Wednesday, December 01, 2010

‘Daddy. Am I a Geordie?’

Our house is at the foot of a hill. Last week we were snowed in for 6 days. I say ‘we’. I was snowed in with 2 small children for 4 of them. Maude soldiered up the hill and went to teach the few damp stragglers who turned up to learn from her.

Each time the snow began afresh Aurora stood at the window and exclaimed ‘It’s Christmas Daddy!’

I found it hard to share her enthusiasm.

On the morning of Day 3 I heard on the news that the police had issued a warning to revellers in Newcastle. The warning went something like: ‘no matter how tough you are, how much money you’ve spent on your new weekend outfit and how much warming alcohol you plan to drink, wear some clothes or you may well die in the sub-zero temperatures.’
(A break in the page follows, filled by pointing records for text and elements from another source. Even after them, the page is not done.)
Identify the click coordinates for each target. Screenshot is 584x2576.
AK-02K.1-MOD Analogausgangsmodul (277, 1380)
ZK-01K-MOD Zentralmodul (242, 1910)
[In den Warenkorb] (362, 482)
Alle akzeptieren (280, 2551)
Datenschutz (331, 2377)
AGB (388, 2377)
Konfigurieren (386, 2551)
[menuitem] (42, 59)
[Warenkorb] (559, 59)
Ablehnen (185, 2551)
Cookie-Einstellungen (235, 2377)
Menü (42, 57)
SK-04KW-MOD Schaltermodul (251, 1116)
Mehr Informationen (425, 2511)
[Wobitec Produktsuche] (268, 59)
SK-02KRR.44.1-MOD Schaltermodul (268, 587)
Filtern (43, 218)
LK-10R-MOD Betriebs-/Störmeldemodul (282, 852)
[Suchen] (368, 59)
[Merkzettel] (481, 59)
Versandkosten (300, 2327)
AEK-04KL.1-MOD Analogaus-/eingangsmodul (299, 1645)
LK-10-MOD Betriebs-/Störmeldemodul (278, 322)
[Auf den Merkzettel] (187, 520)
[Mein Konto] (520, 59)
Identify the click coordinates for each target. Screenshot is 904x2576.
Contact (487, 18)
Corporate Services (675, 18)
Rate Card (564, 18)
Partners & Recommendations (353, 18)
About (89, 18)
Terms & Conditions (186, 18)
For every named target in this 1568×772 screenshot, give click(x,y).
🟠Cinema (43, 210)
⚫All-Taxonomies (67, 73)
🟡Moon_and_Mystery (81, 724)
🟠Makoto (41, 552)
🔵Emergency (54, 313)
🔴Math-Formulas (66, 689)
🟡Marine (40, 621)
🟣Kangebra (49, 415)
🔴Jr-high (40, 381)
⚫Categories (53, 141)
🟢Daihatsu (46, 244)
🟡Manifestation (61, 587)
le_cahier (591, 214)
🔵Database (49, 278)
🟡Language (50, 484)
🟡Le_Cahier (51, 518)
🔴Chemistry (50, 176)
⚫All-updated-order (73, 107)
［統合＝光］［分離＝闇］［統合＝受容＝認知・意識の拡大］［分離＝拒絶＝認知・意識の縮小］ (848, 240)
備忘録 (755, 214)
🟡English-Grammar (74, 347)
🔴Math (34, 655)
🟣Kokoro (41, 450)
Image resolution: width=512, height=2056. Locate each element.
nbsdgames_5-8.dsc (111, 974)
‘Those Geordies’ I sighed. As I encouraged Aurora to eat her croissant, I could see that she was preoccupied.

‘Daddy. Am I a Geordie?’

‘No, no, no dear. The Geordies aren’t as tall as we are.’

‘OK. They say  ‘I done’ and ‘I seen’ too. Don’t they?’

‘That’s right poppet.’

Aurora went about her business of drawing more brightly coloured images of pigs with chicken pox with her ‘smooth pens’ (felt tips). Jocasta giggled and did lengths of the kitchen on her walker.

As the snow began to fall again I took to the window seat and wondered how long we would be stuck in this situation. Just how long would I be kept away from the glamour of Sunderland?

I made the mistake of picking up my Blackberry and opening another ‘URGENT – ACTION REQUIRED’ email from Morag.

I pressed ‘delete’.

I then noticed a figure on Desmond’s drive next door. Maude had mentioned that Desmond’s son Bobby had acquired a girlfriend, but this was the first time I had seen her. Against explicit police advice, Bobby’s friend was dressed in a light dressing gown over pyjamas and fluffy slippers. Celia clearly had quite a strict rule about smoking in the house, but the young woman was not to be deterred. She dragged on her cigarette with relish and used her hand to shield the flame. Her hair and shoulders carried a significant dusting of snow – I suspected that she was smoking her second or third cigarette.

I felt a small presence at my elbow.

‘That’s a Geordie isn’t it Daddy?’

1 comment:

  1. Hello
    I discovered you through Crinklybee and have spent an enjoyable 15 minutes chuckling silently here in Lancaster University library and not doing what must be done. And making a mental note to ensure that any future presentations or talks are preceded by an unsparing examination of my shirt buttons, especially at the navel area.